Social Media Scorecard III

As is well known there’s a great deal of chasing for the holy grail when it comes to finding the ROI and real metrics on enterprise social network activity (by this I mainly refer to social software inside the firewall rather than social media marketing). This to my mind isn’t so much a mistake as an attempt to measure activities that are extremely difficult to pin down, quantify and evaluate in any effective way or manner.

What I think we need to work towards is a more holistic overview, one that uses an approach of a social media scorecard. As I’ve blogged before the inventor of the balanced scorecard Bob Kaplan says it can’t be done with Social Media. I’ve the temerity to disagree.

What I’ve done is take Forrester’s one for IT and reapply it to social media.  I don’t see this as at all finished. It’s a move toward a balanced scorecard for the social enterprise and I reserve all caveats about the usefulness of scorecards per se. Nevertheless, I think I’m onto something here…

Goal Social Media Activities Candidate Social Metrics
Employee Engagement Increase employee engagement via genuine dialogue and polyphonic communication channels. Overcome Generational Shift. Discussing! Employee Satisfaction Surveys, Polls, Feedback from Social Media Channels (% Csat), CSAT on Generation – Y + Millenials + Boomers
Innovation Increase level of innovation via Innovation Wikis (e.g., Cisco I-Zone), Competitions and ‘wisdom of crowds’ gathering of info activities. Listening! Number of ideas submitted, number of successful ideas turned into pilots, number of pilots entering the market as new products. Time to market ratios.

## Your tasks
(A) In the scorecard post, please switch "holistic" to "comprehensive" and give the passage from "Social Media Scorecard III" up to and including "temerity to disagree." again.
(B) List every candidate metric the scorecard post gives for the Innovation goal.

## Collected material
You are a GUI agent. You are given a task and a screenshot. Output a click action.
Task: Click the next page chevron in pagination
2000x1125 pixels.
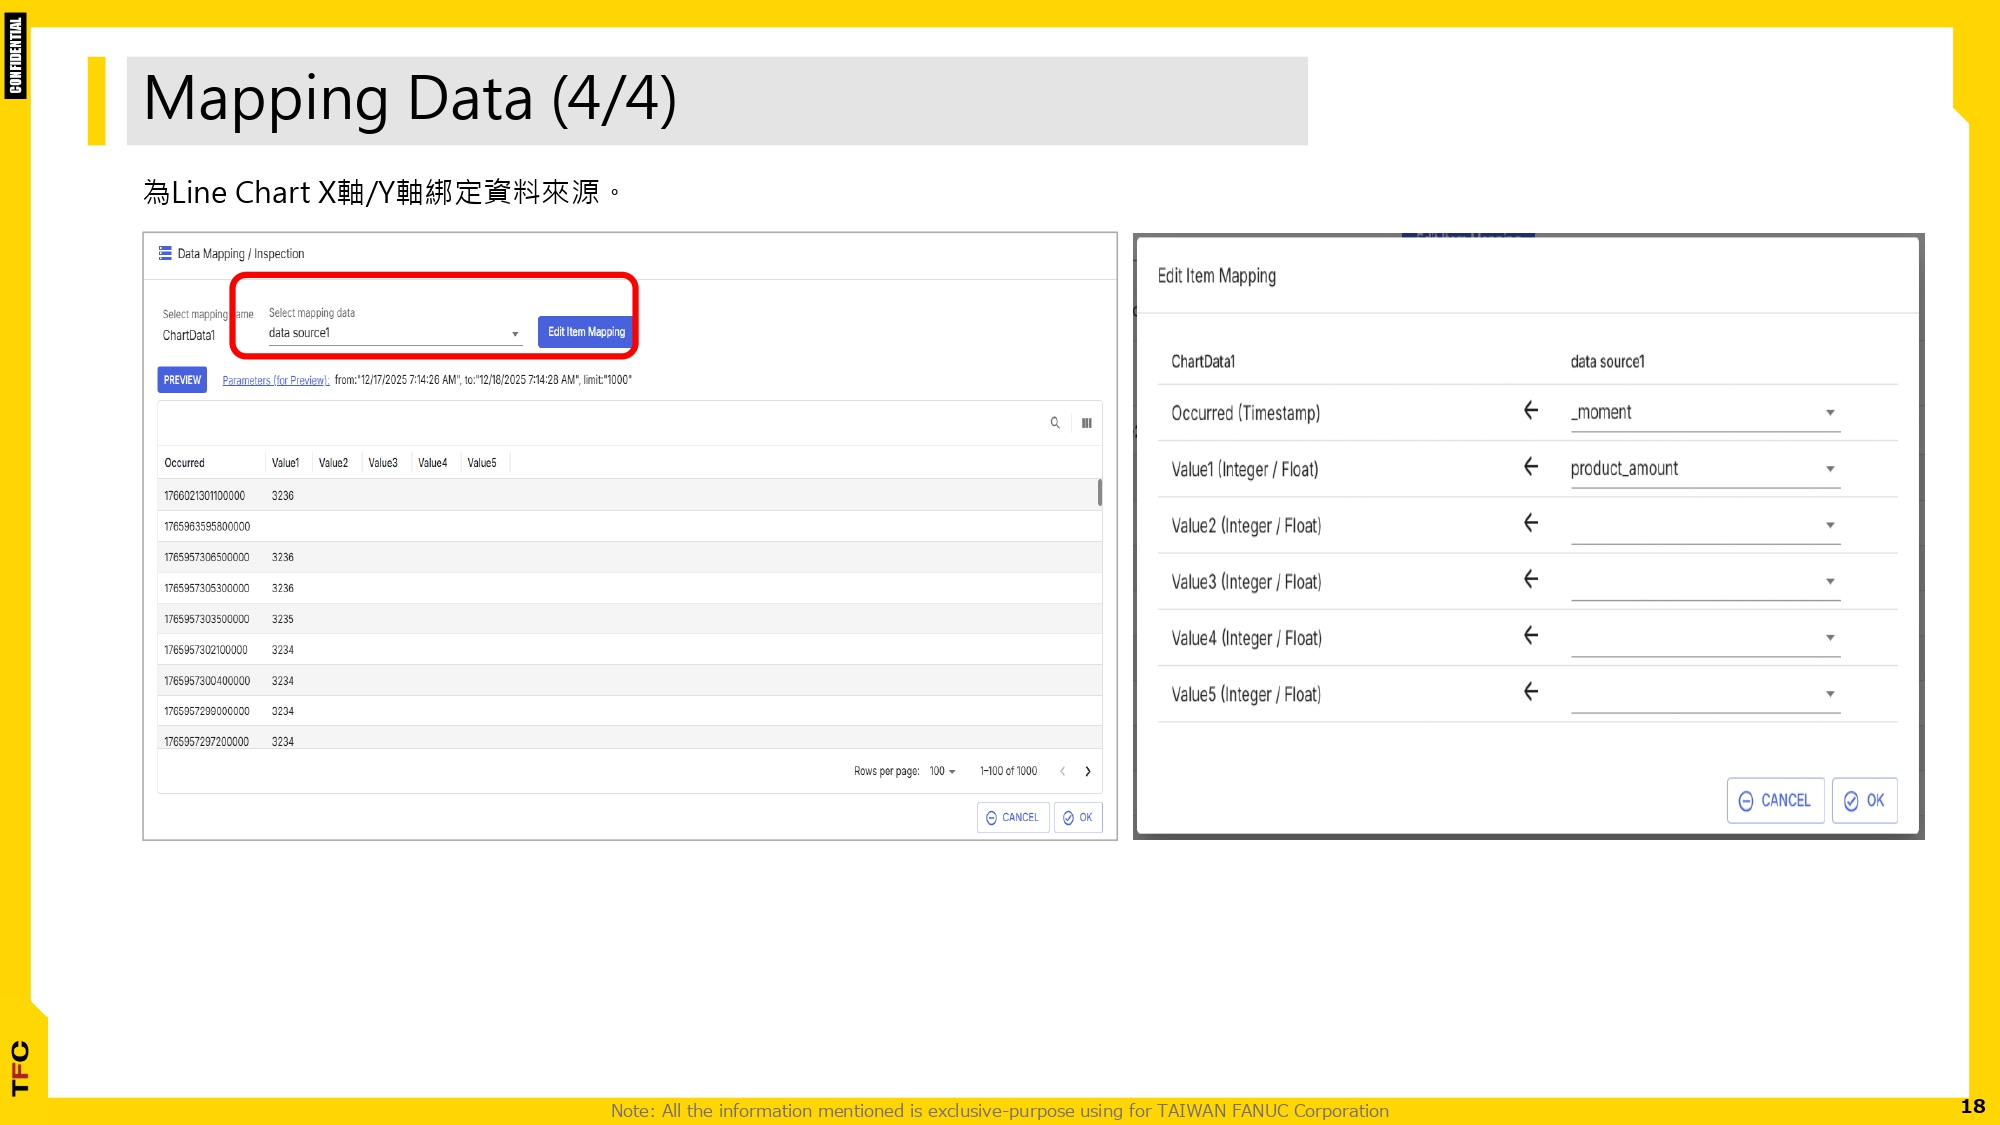tap(1088, 771)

## Task-by-task solutions
(A)
Social Media Scorecard III

As is well known there’s a great deal of chasing for the holy grail when it comes to finding the ROI and real metrics on enterprise social network activity (by this I mainly refer to social software inside the firewall rather than social media marketing). This to my mind isn’t so much a mistake as an attempt to measure activities that are extremely difficult to pin down, quantify and evaluate in any effective way or manner.

What I think we need to work towards is a more comprehensive overview, one that uses an approach of a social media scorecard. As I’ve blogged before the inventor of the balanced scorecard Bob Kaplan says it can’t be done with Social Media. I’ve the temerity to disagree.

(B)
- Number of ideas submitted
- Number of successful ideas turned into pilots
- Number of pilots entering the market as new products
- Time to market ratios